TASK GOAL
Every line containing the string "each" is to be copied from the records.

RECORD EXTRACTS
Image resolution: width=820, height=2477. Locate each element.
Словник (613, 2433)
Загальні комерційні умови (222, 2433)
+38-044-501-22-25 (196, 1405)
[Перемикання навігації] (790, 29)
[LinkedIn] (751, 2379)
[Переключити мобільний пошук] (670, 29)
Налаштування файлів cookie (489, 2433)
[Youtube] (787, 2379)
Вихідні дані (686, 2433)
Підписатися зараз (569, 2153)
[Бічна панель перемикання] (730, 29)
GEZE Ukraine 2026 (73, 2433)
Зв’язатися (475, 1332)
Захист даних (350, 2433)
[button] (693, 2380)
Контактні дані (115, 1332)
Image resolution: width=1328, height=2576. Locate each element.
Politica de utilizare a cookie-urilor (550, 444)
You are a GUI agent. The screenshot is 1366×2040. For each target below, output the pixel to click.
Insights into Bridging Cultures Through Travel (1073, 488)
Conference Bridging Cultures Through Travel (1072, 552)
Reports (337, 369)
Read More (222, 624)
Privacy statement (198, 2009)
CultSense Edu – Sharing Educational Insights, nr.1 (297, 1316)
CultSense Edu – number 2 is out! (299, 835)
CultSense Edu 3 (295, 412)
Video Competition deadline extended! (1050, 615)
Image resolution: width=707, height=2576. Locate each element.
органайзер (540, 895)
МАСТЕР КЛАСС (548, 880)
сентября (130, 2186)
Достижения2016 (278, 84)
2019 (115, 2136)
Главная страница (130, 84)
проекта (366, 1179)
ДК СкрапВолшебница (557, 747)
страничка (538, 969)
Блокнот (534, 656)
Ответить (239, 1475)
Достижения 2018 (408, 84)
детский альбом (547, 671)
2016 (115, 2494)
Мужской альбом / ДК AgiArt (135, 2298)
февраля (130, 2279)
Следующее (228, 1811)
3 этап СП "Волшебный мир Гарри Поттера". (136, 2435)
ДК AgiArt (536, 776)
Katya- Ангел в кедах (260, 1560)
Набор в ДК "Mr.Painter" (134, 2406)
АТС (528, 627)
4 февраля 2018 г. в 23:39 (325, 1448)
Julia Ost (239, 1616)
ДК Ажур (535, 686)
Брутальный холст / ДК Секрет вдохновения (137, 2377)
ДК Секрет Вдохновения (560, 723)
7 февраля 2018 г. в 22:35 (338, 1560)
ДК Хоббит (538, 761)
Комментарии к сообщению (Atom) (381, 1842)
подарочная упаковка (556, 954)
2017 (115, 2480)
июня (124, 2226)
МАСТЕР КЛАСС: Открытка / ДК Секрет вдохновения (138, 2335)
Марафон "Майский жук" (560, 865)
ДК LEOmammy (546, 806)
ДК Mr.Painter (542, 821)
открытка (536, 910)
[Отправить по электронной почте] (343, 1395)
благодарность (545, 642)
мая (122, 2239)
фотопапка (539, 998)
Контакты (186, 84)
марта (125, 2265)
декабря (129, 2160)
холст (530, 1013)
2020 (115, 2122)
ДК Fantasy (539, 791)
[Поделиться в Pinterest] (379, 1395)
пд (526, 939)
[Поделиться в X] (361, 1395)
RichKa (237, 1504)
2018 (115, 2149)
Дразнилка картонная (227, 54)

RESULT OF THE EXERCISE
Image resolution: width=820, height=2477. Locate each element.
Image resolution: width=1328, height=2576. Locate each element.
You are a GUI agent. The screenshot is 1366×2040. For each target below, output the pixel to click.
Image resolution: width=707, height=2576. Locate each element.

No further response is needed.